Plukker J T, van Slooten E A, Joosten H J

机构信息

Department of Surgery, Canisius-Wilhelmina Hospital, Nijmegen, The Netherlands.

出版信息

Eur J Surg Oncol. 1988 Feb;14(1):33-40.

PMID:3345853
Abstract

Currently subtotal oesophagogastrectomy with reconstruction of the digestive tract by use of a gastric tube appears to be the treatment of choice in patients with a carcinoma of the thoracic oesophagus and gastroesophageal junction. The results of 96 patients with a clinically operable oesophageal-cardiacarcinoma operated upon between 1977 and 1983 are reviewed. Resection intended for cure could be performed in 57 patients (59.4%).
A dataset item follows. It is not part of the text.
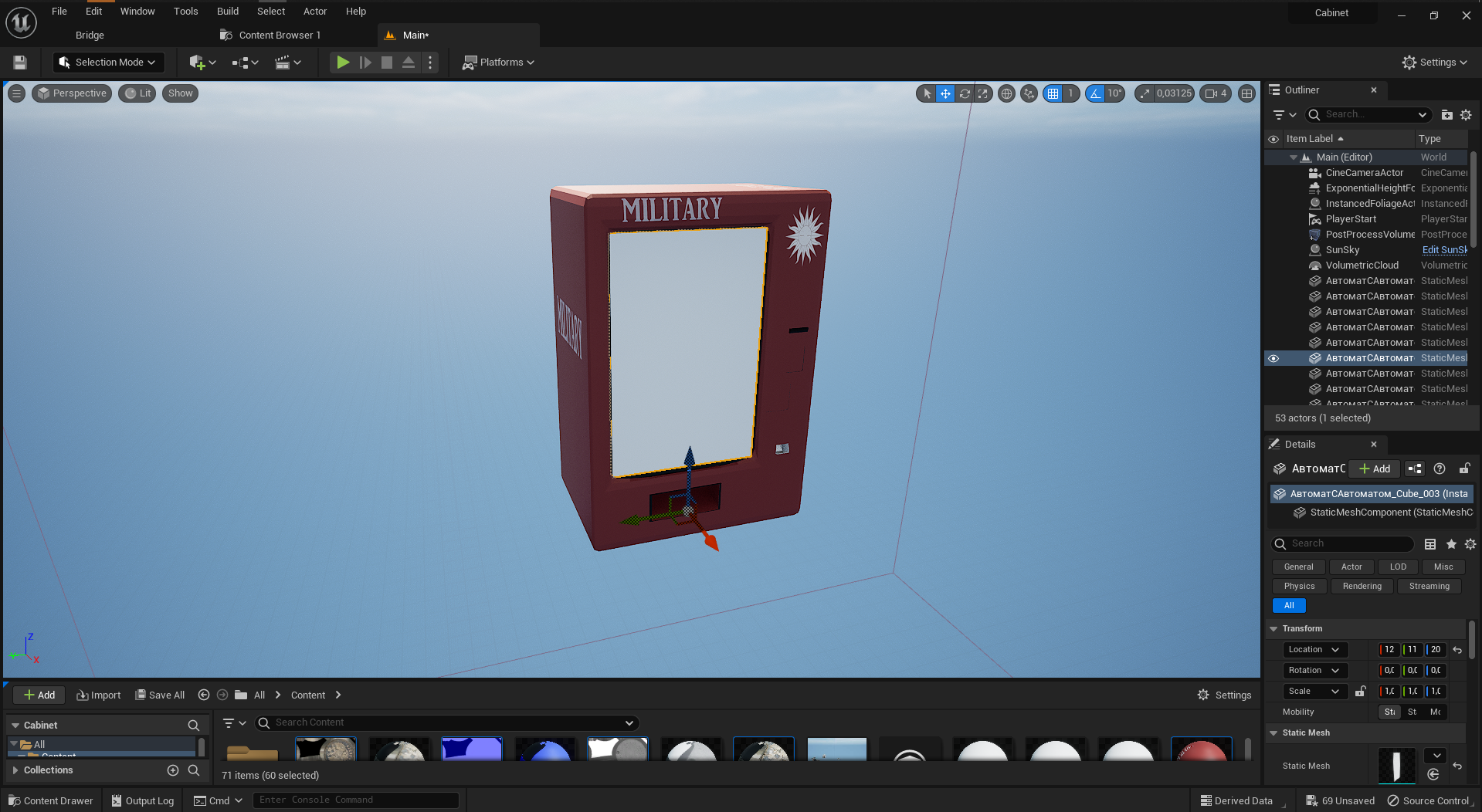The width and height of the screenshot is (1482, 812).
Task: Toggle visibility eye of selected actor
Action: [x=1273, y=358]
Twenty-five patients underwent a 'standard' Ivor Lewis procedure with an intrathoracic anastomosis, whereas in twenty-one patients the Akiyama technique with a retrosternal gastric tube and cervical oesphagogastrostomy was accomplished. There was a great shift in stage-grouping from cTNM to pTNM. The major causes of mortality after oesophageal resection were respiratory and cardiac insufficiency (87% respectively 40% of the deaths) and sepsis from a mediastinitis caused by an intrathoracic anastomotic leak (20%). The postoperative mortality rate was similar in both procedures and amounted to 22.8%, but has decreased to 5% during the period 1983 to 1986. The 5-year survival rate for patients undergoing resections intended for cure was 20% as calculated by the actuarial method. There was no significant difference in long-term survival rates between the two resection groups. The late functional results were better in the cases with the Akiyama method, particularly where gastroesophageal reflux is concerned (P less than 0.05).